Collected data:
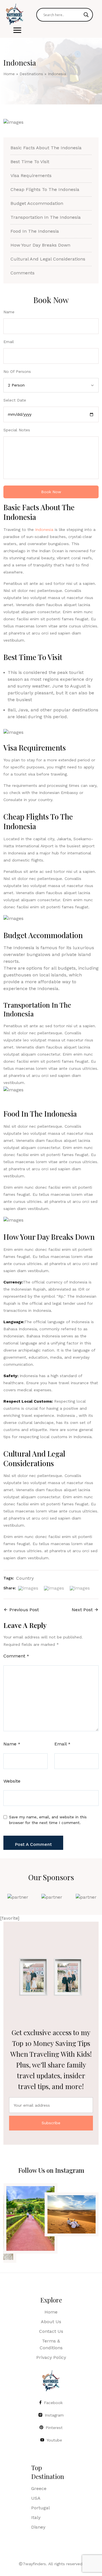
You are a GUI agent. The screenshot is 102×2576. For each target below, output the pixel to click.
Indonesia (44, 529)
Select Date (14, 400)
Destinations (31, 74)
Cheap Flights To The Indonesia (44, 189)
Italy (36, 2517)
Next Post (82, 1609)
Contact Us (51, 2331)
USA (36, 2498)
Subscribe (51, 2123)
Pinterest (54, 2427)
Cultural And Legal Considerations (47, 259)
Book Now (51, 491)
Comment (16, 1656)
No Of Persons (17, 371)
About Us (51, 2321)
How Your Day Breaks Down (40, 245)
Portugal (40, 2507)
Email (62, 1744)
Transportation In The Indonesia (45, 217)
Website (11, 1781)
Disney (38, 2527)
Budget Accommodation (36, 203)
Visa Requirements (31, 175)
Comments (22, 273)
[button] (17, 30)
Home (9, 74)
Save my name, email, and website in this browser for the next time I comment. (48, 1820)
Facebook (53, 2402)
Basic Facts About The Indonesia (46, 147)
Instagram (54, 2415)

Exercise instructions: Each entry above must be duplicated precisely; none of the pictures may be included.

Response area:
You are a GUI agent. The screenshot is 102×2576. For each target below, output the pixel to click.
Indonesia (44, 529)
Select Date (14, 400)
Destinations (31, 74)
Cheap Flights To The Indonesia (44, 189)
Italy (36, 2517)
Next Post (82, 1609)
Contact Us (51, 2331)
USA (36, 2498)
Subscribe (51, 2123)
Pinterest (54, 2427)
Cultural And Legal Considerations (47, 259)
Book Now (51, 491)
Comment (16, 1656)
No Of Persons (17, 371)
About Us (51, 2321)
How Your Day Breaks Down (40, 245)
Portugal (40, 2507)
Email (62, 1744)
Transportation In The Indonesia (45, 217)
Website (11, 1781)
Disney (38, 2527)
Budget Accommodation (36, 203)
Visa Requirements (31, 175)
Comments (22, 273)
[button] (17, 30)
Home (9, 74)
Save my name, email, and website in this browser for the next time I comment. (48, 1820)
Facebook (53, 2402)
Basic Facts About The Indonesia (46, 147)
Instagram (54, 2415)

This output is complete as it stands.